綺麗な所作で注がれたお酒が壱也さんの前に置かれる。
全部の動きが滑らかで、無駄もなくて何だかすごい人だなって思った。
「ん?どうしたの稜太くん」
俺の視線に気づいたリュウさんににっこりと笑みを向けられる。
「あっ、すいません。こういうところ初めてで、つい見入っちゃって…」
「ああ、そうだよね。普通は高校生でバーに来るとかないもんね」
相変わらずリュウさんは笑みを携えたままで、その視線を壱也さんへ移して意味あり気に溜め息をひとつ。

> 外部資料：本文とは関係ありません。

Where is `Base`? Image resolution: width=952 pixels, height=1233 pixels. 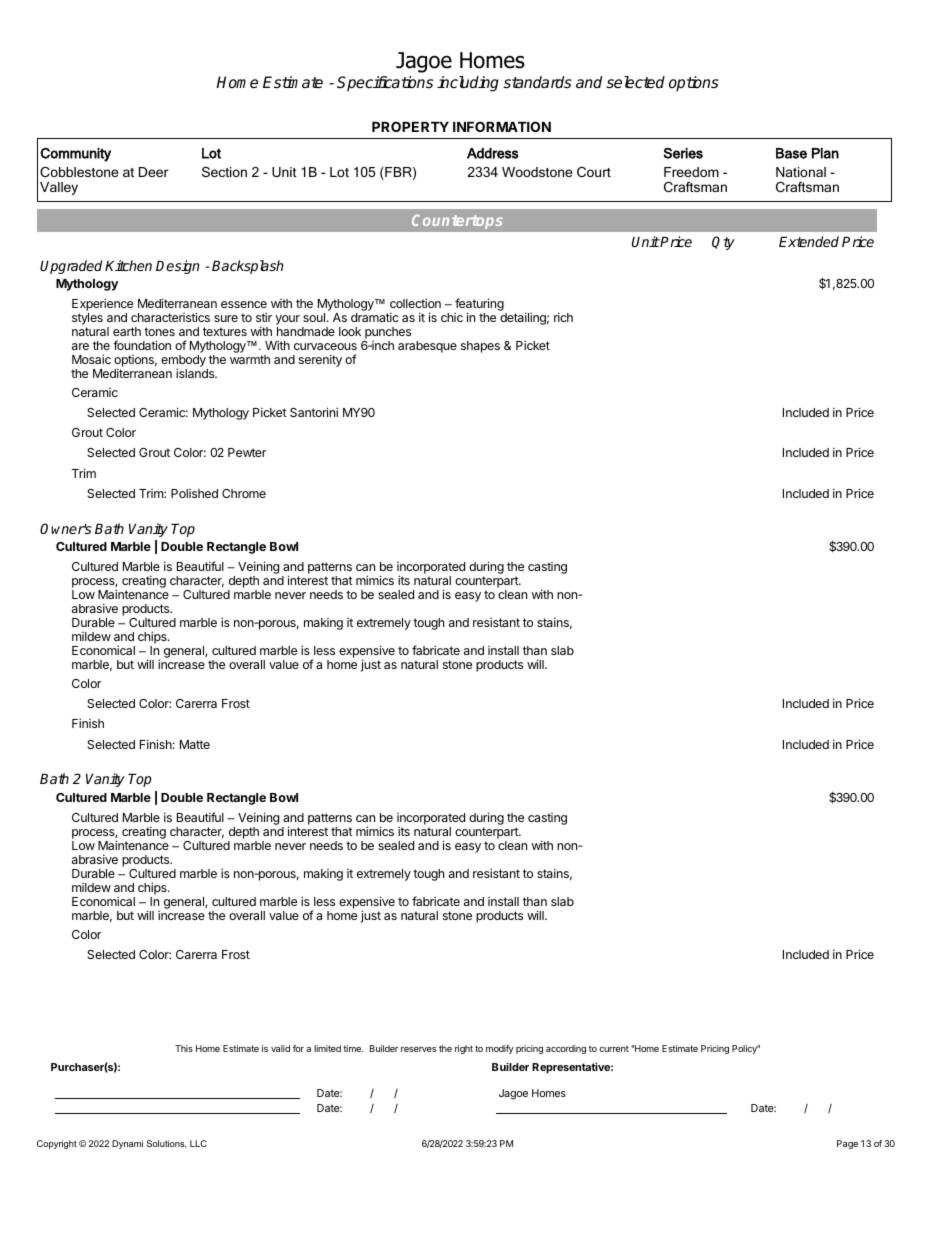
Base is located at coordinates (791, 153).
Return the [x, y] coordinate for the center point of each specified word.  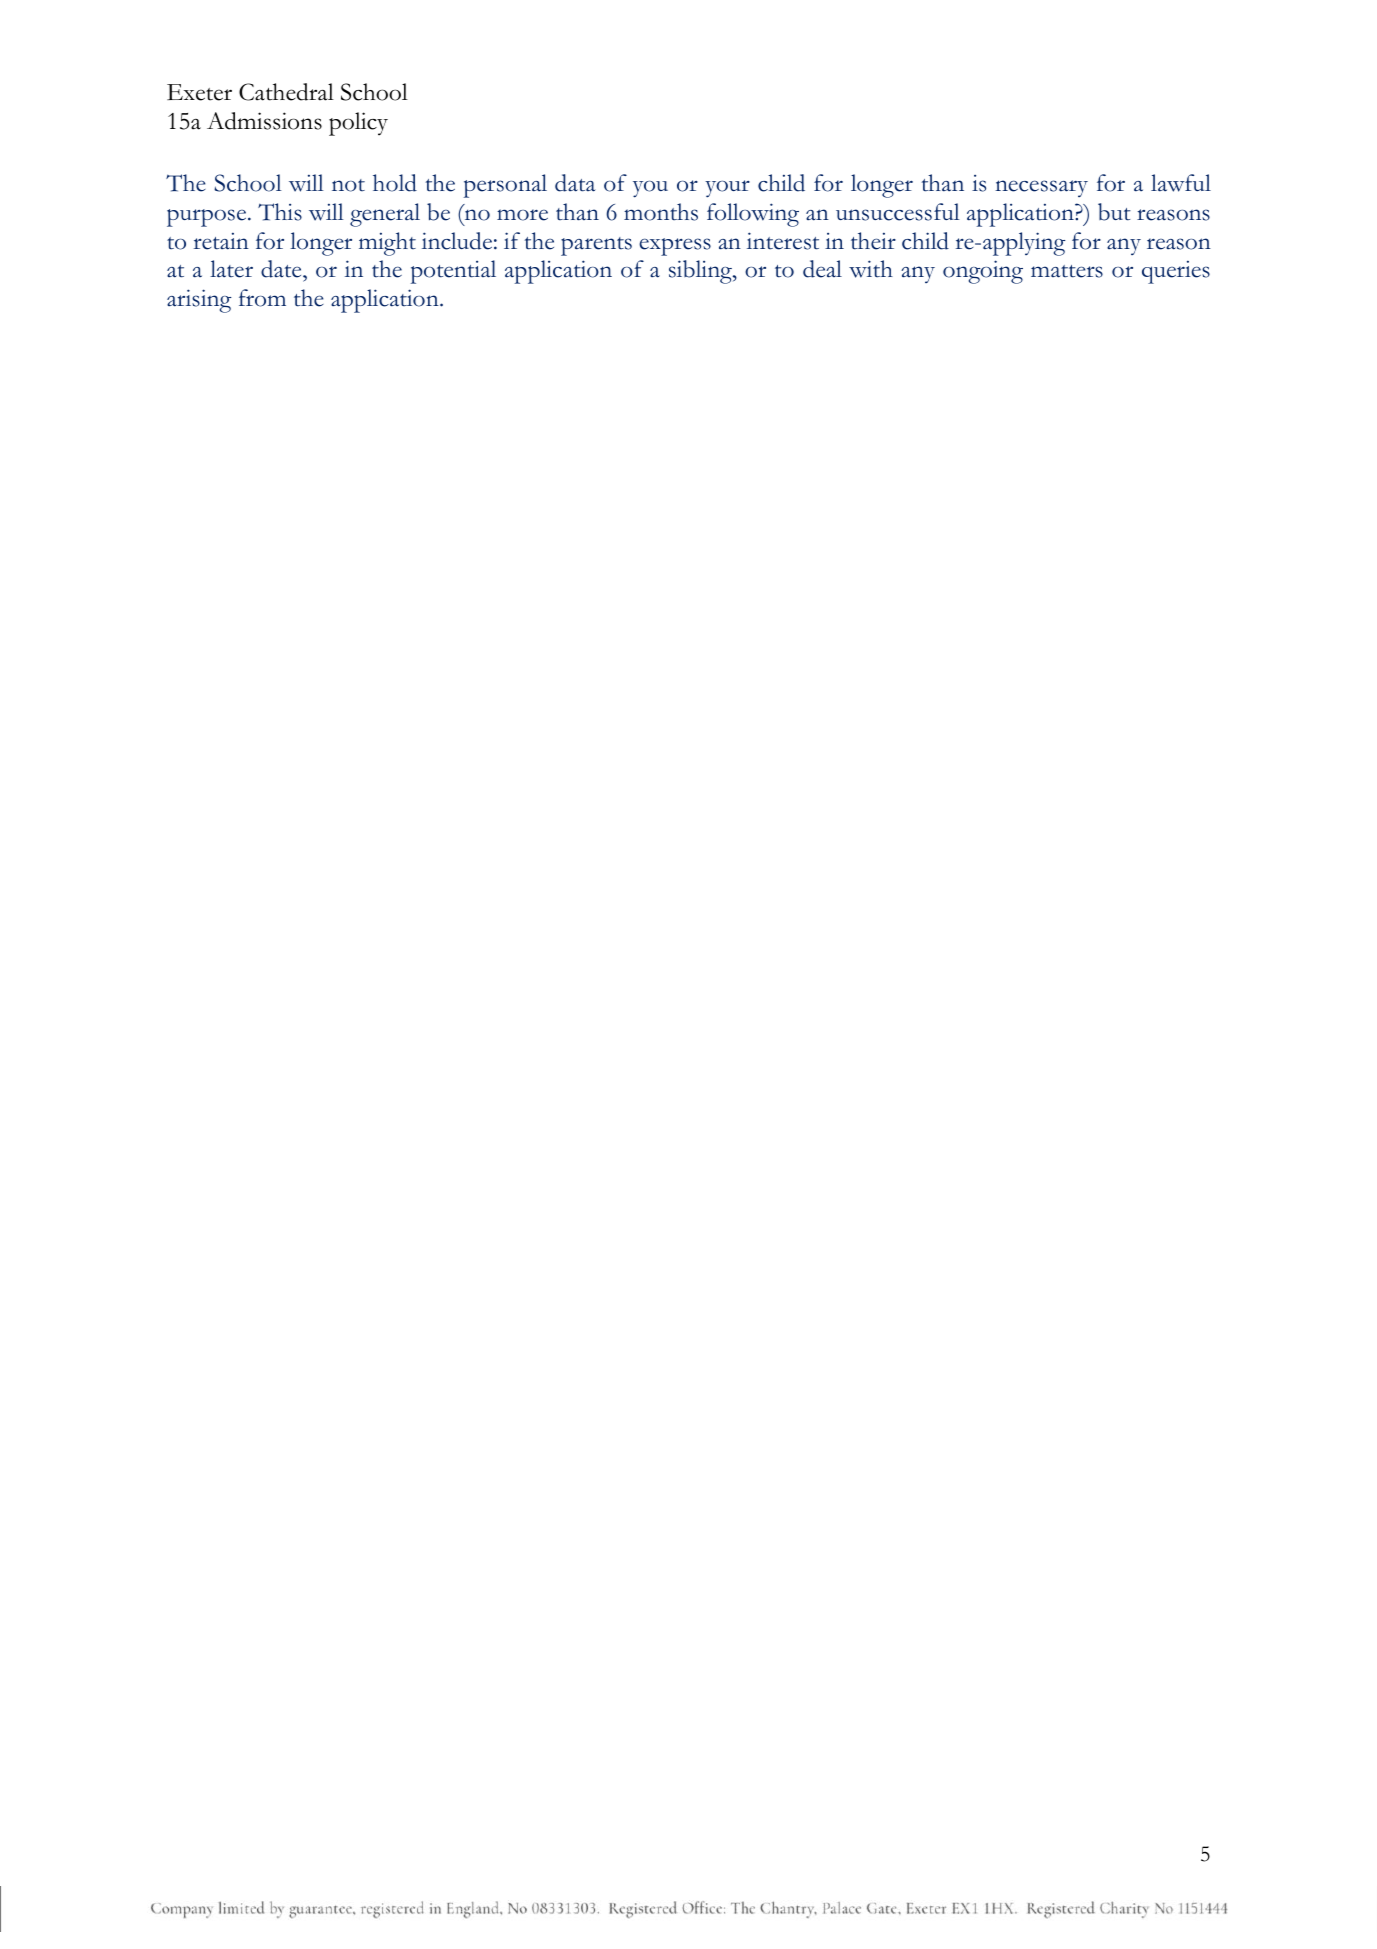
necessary [1041, 188]
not [348, 185]
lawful [1181, 183]
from [262, 298]
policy [358, 124]
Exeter [199, 92]
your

それに気付いた壱也さんはグラスに口を付けつつ、リュウさんを見た。
「何だよ」
「高校生の常連とか普通あり得ないからね」
「うっせ。今更だろ」
「そうだけど。・・・稜太くんはこういう風になっちゃダメだよ」
「えっ」
突然俺に振られて思わず声が漏れる。
二人を交互に見遣るとぷっと二人が同時に吹き出した。
「ごめんごめん。稜太くんそんな困った顔しないでよ。壱也たちは特別なんだよ」
「え、」
戸惑う俺に壱也さんが何故か慰めるように頭を撫でてくる。
そんなに困った顔をしてたのかな。
二人が落ち着いてからダミー何とかを口に含み、さっきの言葉を思い出す。
たち、っていうのはたぶん、銀司さんとか馨さんとかフジさんとかかな。
でも特別って何だろうと思ってリュウさんの顔を見るけど、二人は違う話題に移っていて何となく聞けなかった。
それはそうと、このお店はリュウさんが一人で切り盛りしているのか、他のスタッフさんの姿は見えない。

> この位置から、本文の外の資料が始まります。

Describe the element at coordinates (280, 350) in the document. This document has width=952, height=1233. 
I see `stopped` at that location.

場所的にも広さ的にも隠れ家みたいなバーだし、そんなものなんだろうかと思っていると入店を知らせる音が店内に響いた。
「あれ、壱也来てたんだ。てか稜太もいんじゃん」
よく聞き知った声に顔を向けるとフジさんの姿が目に入った。
よ、って手を上げるフジさんに軽く会釈しつつも、見慣れない白シャツ姿に思わずガン見してしまう。

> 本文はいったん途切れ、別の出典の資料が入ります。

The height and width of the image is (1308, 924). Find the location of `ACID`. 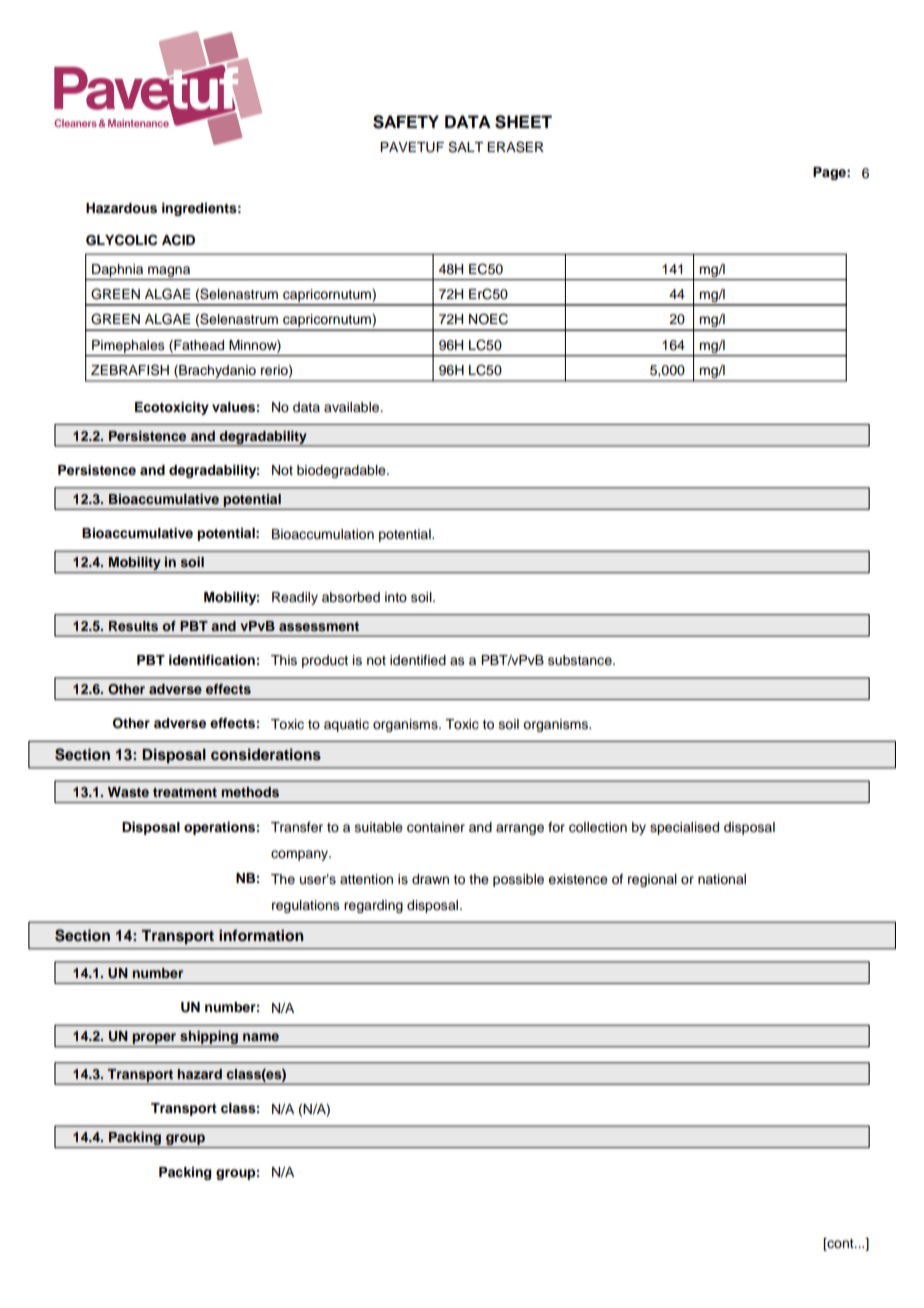

ACID is located at coordinates (178, 240).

フジさんは店内にいる全員と挨拶を交わし、そのままカウンター内に入って行った。
あの不良っぽい人たちとも知り合いとかさすがフジさん……
なるべくテーブル席のほうを見ないように頑張っていた俺的には結構な衝撃だった。
まあ、フジさんも壱也さんも不良に分類されているのは知ってるけど。
でも、それより気になるのは、
「え、フジさんってここでバイトしてるとかですか?」
「んー、バイト兼趣味ってとこかな」
ははは、と爽やかに笑うフジさんはかっちりした服装のせいか普段の数倍眩しかった。